Task material ::
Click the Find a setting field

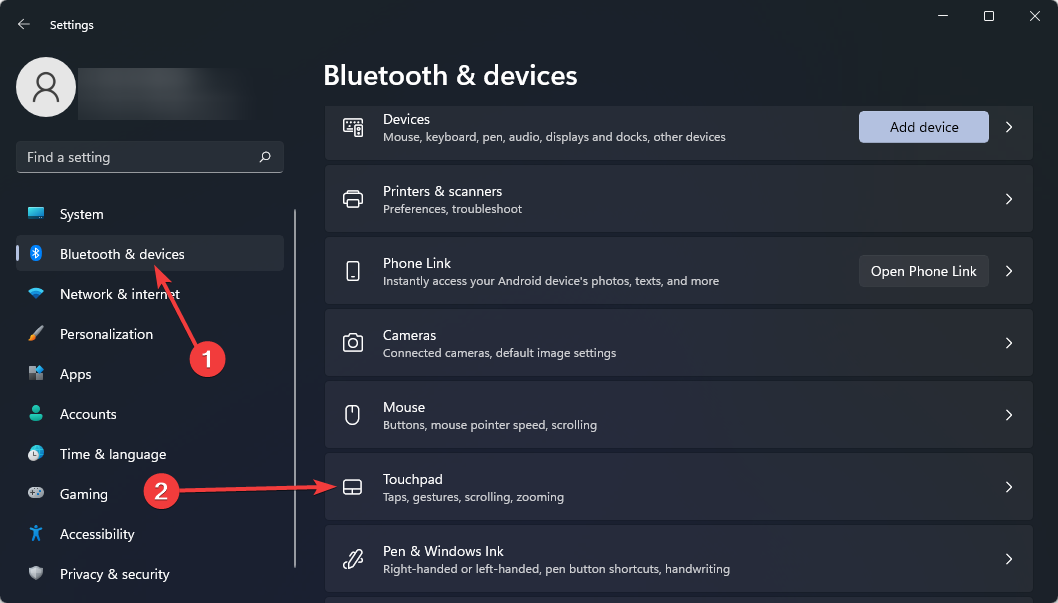150,157
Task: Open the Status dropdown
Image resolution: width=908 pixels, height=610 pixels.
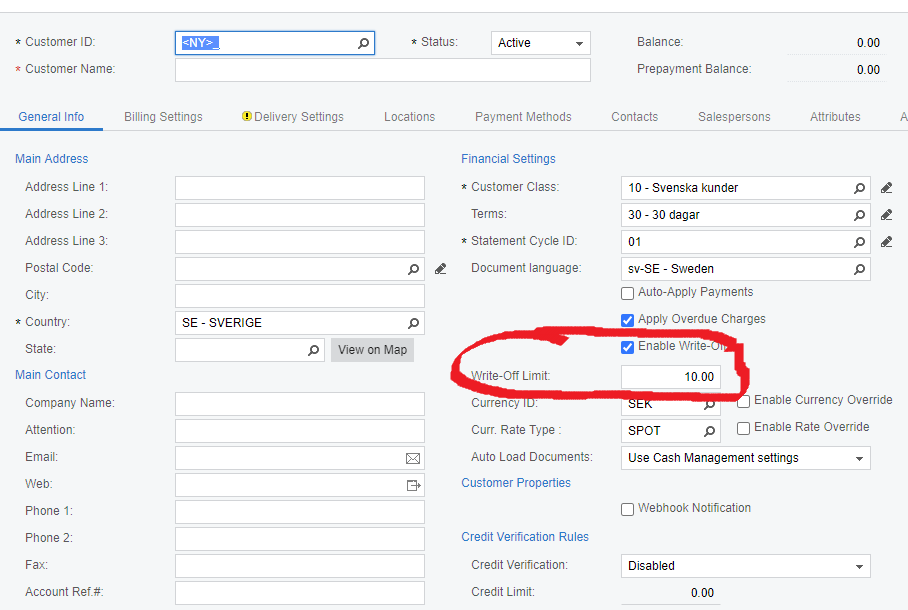Action: (579, 44)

Given instruction :: Rewrite the records above with "dropdown" replaced by "menu", keeping everything else the same. Leave the pictures out.

Finished task ::
Click the Find a setting field

150,157
Task: Open the Status menu
Image resolution: width=908 pixels, height=610 pixels.
Action: (579, 44)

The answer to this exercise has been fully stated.